For gene and cell therapies, where vector binding, transgene delivery, and therapeutic cell integration depend on specific cellular properties, close genetic and immunologic alignment between the test species and humans is especially important. Nonhuman primates are critical to closing this translational gap.

Well established and tolerated immunosuppression protocols enable modeling of immunomodulation regimens for clinical gene and cell interventions, and application of green monkeys for cell xenograft testing and modeling. The St. Kitts green monkey is of specific value to gene therapy testing with a historic isolation from common viruses employed as gene vectors and low prevalence of neutralizing antibodies to commonly used vector capsids. Coupled with Virscio’s broad gene and cell therapy experience, our primate test systems allow definition of safe and effective vector and cell delivery methods, biodistribution, immune response, cell-specific transgene expression and cell viability, all of which are critical determinants of clinical efficacy and safety. 

Standard Routes of Administration

We routinely implement intravascular, intraparenchymal, intrathecal, intramuscular, intra-articular, intravitreal, subretinal, and other clinically relevant routes of administration to support translational objectives.

Effective assessment of target engagement for protein and RNA therapeutics depends on the specific target sequences and their resulting structures, with overall pharmacodynamic and safety profiles further driven by the biology of the affected pathways.

The degree to which these sequence-defined targets and associated cellular and tissue physiology are conserved between species determines how well a model can predict human outcomes.  Accordingly, nonhuman primates remain a critical test system for monoclonal antibodies, peptides, hormone and vaccine therapies, and mRNA, siRNA, and antisense oligonucleotide (ASO) candidates.

Virscio leverages deep experience in targeted delivery of protein and RNA therapeutics and in optimized endpoint assessment to evaluate safety and efficacy in biologically relevant nonhuman primate models.

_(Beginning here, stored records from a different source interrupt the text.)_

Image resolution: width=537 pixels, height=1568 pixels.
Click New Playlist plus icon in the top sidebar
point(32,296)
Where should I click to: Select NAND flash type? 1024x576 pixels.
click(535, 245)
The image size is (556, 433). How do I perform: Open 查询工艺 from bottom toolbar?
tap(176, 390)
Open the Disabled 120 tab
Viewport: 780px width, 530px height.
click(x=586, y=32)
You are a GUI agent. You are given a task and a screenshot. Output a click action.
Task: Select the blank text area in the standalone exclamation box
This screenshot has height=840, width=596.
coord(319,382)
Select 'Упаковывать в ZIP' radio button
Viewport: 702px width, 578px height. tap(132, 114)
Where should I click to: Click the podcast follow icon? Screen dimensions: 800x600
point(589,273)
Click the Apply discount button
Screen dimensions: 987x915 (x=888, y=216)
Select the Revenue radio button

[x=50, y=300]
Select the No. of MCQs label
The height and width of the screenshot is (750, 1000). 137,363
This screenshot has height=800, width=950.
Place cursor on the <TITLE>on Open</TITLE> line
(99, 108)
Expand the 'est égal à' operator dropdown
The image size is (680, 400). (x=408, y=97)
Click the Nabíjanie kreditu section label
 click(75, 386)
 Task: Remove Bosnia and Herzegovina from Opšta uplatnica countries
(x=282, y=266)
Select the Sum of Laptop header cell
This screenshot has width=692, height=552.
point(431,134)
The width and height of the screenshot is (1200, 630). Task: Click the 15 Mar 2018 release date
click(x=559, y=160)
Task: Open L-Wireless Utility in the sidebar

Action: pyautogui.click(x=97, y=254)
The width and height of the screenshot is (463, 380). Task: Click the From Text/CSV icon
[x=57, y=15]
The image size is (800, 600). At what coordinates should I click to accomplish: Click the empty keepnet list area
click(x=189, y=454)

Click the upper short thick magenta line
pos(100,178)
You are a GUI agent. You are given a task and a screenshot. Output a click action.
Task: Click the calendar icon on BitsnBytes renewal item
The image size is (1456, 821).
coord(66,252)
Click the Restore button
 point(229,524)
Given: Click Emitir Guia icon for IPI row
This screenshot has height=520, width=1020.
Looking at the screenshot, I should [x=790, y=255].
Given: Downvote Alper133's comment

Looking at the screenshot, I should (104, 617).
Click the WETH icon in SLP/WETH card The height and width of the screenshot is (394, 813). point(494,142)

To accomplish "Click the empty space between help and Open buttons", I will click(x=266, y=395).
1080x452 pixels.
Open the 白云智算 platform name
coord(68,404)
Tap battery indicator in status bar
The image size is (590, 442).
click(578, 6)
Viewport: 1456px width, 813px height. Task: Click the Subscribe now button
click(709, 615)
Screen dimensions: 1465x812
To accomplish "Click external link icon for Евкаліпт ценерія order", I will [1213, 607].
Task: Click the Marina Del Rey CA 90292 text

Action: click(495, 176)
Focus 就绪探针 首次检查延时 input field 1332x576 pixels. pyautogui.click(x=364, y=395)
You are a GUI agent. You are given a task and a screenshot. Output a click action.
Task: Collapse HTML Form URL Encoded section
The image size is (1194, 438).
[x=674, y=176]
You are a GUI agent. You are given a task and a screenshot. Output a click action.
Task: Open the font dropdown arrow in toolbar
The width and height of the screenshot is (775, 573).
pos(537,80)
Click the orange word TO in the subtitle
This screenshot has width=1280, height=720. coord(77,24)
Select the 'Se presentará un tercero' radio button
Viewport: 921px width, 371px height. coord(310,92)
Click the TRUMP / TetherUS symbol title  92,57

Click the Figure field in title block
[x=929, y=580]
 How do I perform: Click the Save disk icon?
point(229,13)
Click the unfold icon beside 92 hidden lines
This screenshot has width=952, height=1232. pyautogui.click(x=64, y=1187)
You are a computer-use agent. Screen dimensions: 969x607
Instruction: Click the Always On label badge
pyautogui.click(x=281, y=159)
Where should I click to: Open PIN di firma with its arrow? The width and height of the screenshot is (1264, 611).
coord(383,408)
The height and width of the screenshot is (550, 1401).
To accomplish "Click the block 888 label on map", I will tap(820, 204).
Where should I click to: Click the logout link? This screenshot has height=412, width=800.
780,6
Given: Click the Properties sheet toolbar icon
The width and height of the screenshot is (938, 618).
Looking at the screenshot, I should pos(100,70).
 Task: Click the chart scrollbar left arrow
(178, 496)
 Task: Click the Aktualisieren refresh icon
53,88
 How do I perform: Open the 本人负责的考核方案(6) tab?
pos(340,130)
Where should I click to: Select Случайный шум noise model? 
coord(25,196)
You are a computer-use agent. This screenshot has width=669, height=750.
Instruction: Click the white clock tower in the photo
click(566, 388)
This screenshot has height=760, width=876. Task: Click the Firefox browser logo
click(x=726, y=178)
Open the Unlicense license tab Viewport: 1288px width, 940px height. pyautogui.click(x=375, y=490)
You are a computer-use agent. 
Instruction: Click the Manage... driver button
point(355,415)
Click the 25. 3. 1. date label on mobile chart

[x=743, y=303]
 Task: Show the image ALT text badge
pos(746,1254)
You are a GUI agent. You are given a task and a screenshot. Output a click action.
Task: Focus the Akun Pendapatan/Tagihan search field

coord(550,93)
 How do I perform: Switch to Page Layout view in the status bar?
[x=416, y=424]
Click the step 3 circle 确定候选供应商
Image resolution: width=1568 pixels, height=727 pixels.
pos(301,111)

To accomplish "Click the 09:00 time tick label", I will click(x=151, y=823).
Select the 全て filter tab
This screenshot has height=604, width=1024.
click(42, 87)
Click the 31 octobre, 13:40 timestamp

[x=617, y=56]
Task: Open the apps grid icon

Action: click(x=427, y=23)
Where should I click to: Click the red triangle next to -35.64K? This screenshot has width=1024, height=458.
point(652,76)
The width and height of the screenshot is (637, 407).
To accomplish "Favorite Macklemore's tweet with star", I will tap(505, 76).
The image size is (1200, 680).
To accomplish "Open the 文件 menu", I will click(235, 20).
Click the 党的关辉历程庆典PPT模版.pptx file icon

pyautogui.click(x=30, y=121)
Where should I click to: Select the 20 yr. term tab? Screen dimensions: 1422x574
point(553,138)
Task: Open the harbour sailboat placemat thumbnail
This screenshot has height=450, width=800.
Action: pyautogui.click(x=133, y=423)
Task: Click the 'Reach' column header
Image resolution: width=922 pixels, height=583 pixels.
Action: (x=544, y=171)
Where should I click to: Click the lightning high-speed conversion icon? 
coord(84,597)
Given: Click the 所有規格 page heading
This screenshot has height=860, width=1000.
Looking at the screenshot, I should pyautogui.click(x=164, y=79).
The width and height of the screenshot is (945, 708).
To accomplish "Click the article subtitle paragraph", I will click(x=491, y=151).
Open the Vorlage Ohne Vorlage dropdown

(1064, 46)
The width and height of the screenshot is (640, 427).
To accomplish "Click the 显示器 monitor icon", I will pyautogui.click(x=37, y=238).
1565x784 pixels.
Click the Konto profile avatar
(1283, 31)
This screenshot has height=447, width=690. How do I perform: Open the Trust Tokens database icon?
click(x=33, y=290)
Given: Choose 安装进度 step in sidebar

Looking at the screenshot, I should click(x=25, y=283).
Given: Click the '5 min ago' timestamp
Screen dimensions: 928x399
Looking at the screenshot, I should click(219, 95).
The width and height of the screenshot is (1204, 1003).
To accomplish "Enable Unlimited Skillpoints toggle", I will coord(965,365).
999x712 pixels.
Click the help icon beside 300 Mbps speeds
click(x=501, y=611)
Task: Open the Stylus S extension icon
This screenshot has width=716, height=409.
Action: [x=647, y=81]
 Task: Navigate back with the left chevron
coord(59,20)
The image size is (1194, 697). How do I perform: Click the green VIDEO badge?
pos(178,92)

Whether dosing is single, repeat, or sustained release; systemic, intrathecal, or via other routes; or focused on specific clinical age groups, Virscio is equipped to design and execute robust preclinical studies that closely model intended clinical use and support precision medicine objectives.

Like humans, African green monkeys develop signs of physical decline and age-associated diseases that do not occur in lower species.

With access to a broad age range of green monkeys, Virscio has established epigenetic, proteomic, and functional biomarkers such as gait and muscle strength testing that correlate to human clinical findings and complement traditional safety and physiologic evaluations to enrich interpretation of aging biology and age modifying interventions.

These age-related endpoints, and unique access to older animals enable testing of safety and efficacy to provide rationale for clinical trial. Access to younger animals additionally allows aging biology insights and evaluation of interventions for pediatric indications.